La région de Basse-Saxe a franchi mercredi une étape controversée en autorisant la production de combustible nucléaire dans l’usine de Lingen, située près de la frontière néerlandaise. Le projet associe ANF, filiale de l’entreprise française Framatome, et Rosatom, le groupe étatique russe spécialisé dans l’atome. Cette décision du ministère régional de l’Environnement intervient dans un contexte géopolitique tendu et ravive les débats sur les relations économiques avec Moscou.
Des experts russes attendus sur le sol allemand
La coopération prévoit l’intervention d’experts russes et l’importation d’équipements en provenance de Russie pour permettre la fabrication du combustible. Cette dimension technique du projet soulève des questions sur la sécurité nationale et l’indépendance énergétique allemande. La présence de Rosatom, contrôlé par l’État russe, dans une infrastructure stratégique européenne alimente les critiques des opposants au projet.

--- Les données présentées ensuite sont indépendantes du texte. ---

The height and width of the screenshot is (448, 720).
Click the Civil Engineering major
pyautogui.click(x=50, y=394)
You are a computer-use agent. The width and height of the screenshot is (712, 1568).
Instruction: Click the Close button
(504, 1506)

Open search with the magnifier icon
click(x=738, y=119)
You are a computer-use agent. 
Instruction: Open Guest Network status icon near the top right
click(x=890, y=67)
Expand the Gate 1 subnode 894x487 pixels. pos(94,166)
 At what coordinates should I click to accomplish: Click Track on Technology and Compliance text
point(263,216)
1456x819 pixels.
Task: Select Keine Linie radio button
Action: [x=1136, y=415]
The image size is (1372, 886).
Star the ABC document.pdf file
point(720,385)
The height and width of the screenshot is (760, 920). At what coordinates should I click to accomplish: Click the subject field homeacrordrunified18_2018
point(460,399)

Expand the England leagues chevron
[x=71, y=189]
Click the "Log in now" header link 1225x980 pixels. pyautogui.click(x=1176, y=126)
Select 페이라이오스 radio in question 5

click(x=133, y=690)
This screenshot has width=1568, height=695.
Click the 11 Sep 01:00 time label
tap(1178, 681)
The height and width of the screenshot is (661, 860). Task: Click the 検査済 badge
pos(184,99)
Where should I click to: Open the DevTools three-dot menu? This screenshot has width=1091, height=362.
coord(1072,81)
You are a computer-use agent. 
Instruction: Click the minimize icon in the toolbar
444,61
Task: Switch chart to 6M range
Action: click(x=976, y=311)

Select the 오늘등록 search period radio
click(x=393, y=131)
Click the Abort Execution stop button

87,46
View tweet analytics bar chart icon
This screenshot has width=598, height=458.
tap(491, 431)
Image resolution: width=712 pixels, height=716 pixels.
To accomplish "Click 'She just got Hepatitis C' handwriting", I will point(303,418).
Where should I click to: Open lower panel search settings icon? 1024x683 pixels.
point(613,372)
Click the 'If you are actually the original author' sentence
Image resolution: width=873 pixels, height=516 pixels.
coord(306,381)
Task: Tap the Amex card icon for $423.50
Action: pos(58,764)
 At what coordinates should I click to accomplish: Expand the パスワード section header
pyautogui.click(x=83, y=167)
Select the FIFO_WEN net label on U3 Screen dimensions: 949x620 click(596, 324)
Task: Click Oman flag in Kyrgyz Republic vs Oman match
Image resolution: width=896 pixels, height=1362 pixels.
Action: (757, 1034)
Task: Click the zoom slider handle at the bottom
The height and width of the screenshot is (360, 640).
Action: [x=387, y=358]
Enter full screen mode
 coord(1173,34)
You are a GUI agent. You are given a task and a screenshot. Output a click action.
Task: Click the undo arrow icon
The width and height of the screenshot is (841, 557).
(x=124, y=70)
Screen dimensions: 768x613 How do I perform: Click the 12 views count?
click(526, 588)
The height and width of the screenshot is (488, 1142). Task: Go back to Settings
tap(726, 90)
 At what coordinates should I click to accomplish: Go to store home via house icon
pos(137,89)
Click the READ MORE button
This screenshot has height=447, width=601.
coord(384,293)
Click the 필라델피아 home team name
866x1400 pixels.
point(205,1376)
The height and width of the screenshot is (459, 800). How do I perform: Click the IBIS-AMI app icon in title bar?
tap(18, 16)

Les autorités de Basse-Saxe assument leur choix malgré les réserves exprimées par plusieurs acteurs politiques et associatifs. Le site de Lingen, déjà dédié aux activités nucléaires, accueillera donc cette nouvelle production qui lie deux puissances aux intérêts parfois divergents. L’usine devient ainsi un symbole des contradictions européennes face aux impératifs énergétiques et aux tensions diplomatiques actuelles.